Sundar Pichai Says Google Has Lost Employee Trust

Enterprise & IT Oct 26,2019 0

In a leaked audio from a Google all-hands meeting that took place on Thursday,
Google CEO Sundar Pichai acknowledged the tech giant is struggling with how to deal with internal debate over controversial topics.

During an all-hands meeting meeting which took place at Google’s headquarters in Mountain View, Pichai and other top executives also sought to quell employee discontent and defended the hiring of Miles Taylor, a former Department of Homeland Security official, while chastising employees for leaking internal information to the press.

Pichai acknowledged the company had violated some employees’ trust. “We are genuinely struggling with some issues — transparency at scale,” he said, according to leaked audio published on Friday by the Washihgton Post.

“To the question about your trust, I think it’s one of the most foundational things for the company,” he said at the meeting, which took place at Google’s headquarters in Mountain View, Calif. “I take it seriously.”

He said he tries “to understand when I feel there is something which caused breaking of trust and see what we can do to improve,” adding that “it’s definitely gotten harder to do this at the scale we are doing it.”

“I think we need to figure out how to make this work better so we can actually drive the open culture we have,” Pichai said. “That needs to come with some balance — you’ve clearly seen the amount of leaks we are seeing.”

“We care about getting it right, and we are striving to do better,” he said.

Google declined to comment.

Google published a memo over the summer that reminded workers to avoid political discussions that might upset others. The company said it would monitor forums and intervene when necessary.

+++++

* GIVEN REQUEST 1: From the Pichai article, extract word for word the passage that begins at the words "Enterprise & IT" and stops after "over controversial topics.".
The article and the rows after it come from unrelated sources.

+++++

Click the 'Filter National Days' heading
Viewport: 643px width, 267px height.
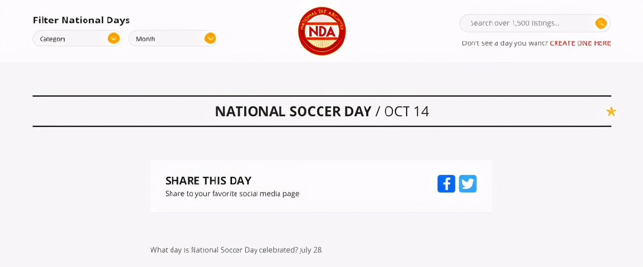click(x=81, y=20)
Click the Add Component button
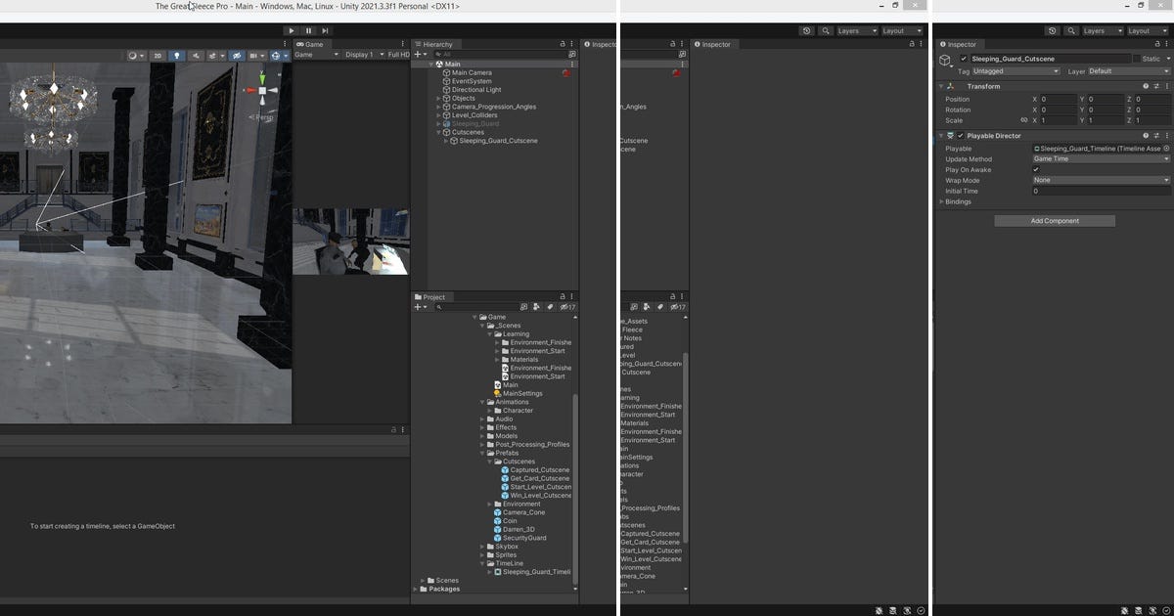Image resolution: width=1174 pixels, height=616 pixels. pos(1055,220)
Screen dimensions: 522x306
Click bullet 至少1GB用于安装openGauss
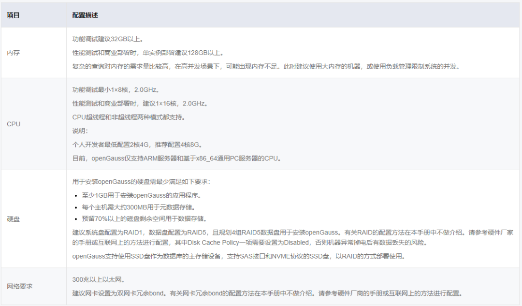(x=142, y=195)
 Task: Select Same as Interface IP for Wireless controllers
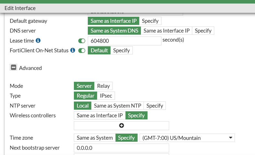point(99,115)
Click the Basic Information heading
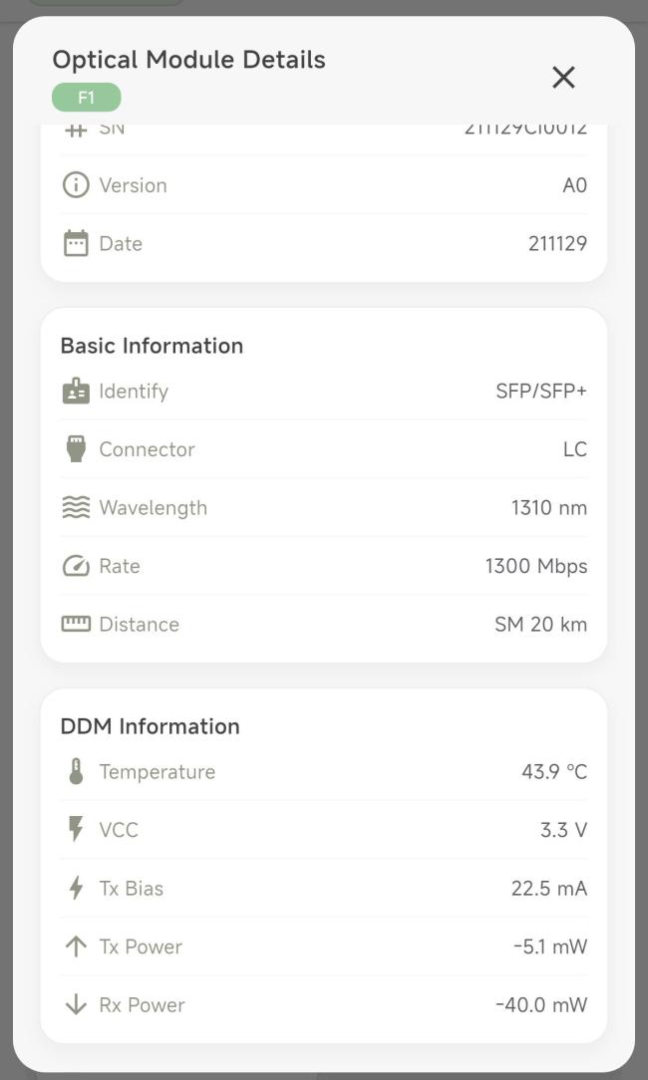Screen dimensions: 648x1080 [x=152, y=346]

+++++

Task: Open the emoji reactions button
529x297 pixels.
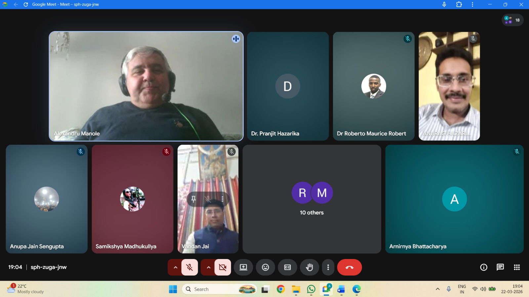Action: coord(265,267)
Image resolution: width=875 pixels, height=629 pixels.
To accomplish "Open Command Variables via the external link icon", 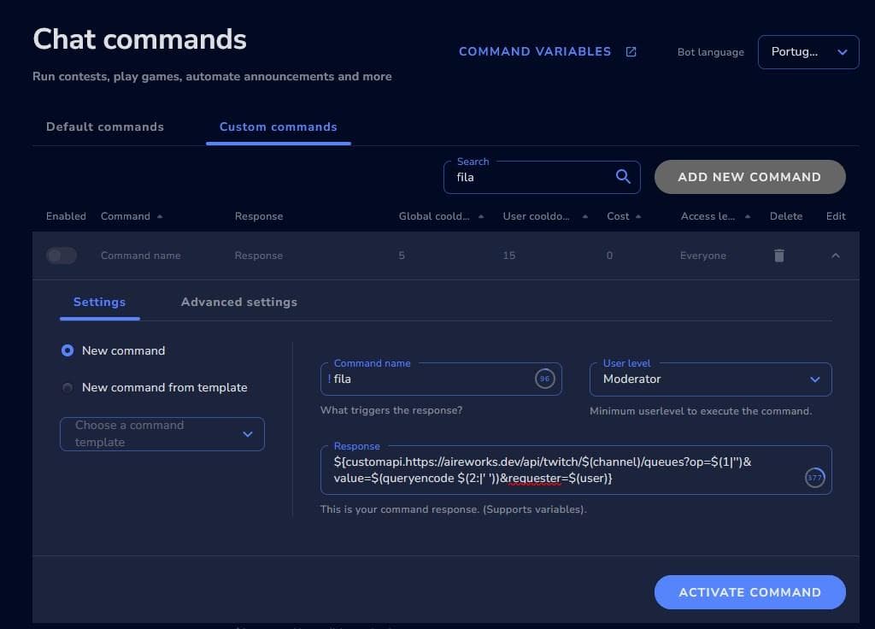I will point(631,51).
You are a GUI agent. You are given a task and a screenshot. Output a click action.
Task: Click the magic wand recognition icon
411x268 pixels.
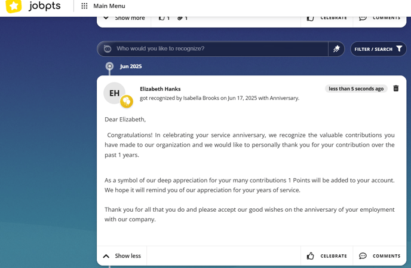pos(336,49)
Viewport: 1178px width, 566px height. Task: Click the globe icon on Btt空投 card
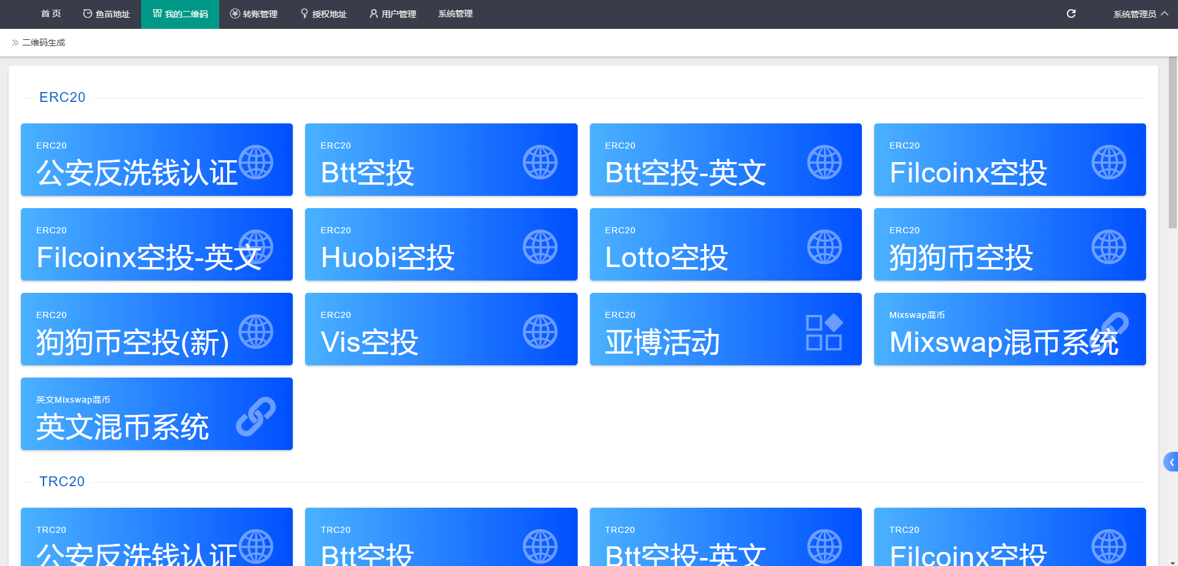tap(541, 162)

+++++

* GIVEN REQUEST 2: Copy the rows word for word, starting at the line that has "Screen dimensions: 522x306" and stopping after the line that has "Screen dimensions: 648x1080 [x=152, y=346]". Include both of those lines, and leave the pictures out.

* FULL RESPONSE 1:
Enterprise & IT Oct 26,2019 0

In a leaked audio from a Google all-hands meeting that took place on Thursday,
Google CEO Sundar Pichai acknowledged the tech giant is struggling with how to deal with internal debate over controversial topics.

* FULL RESPONSE 2:
Screen dimensions: 522x306
Click bullet 至少1GB用于安装openGauss
(x=142, y=195)
 Task: Select Same as Interface IP for Wireless controllers
point(99,115)
Click the Basic Information heading
Screen dimensions: 648x1080 [x=152, y=346]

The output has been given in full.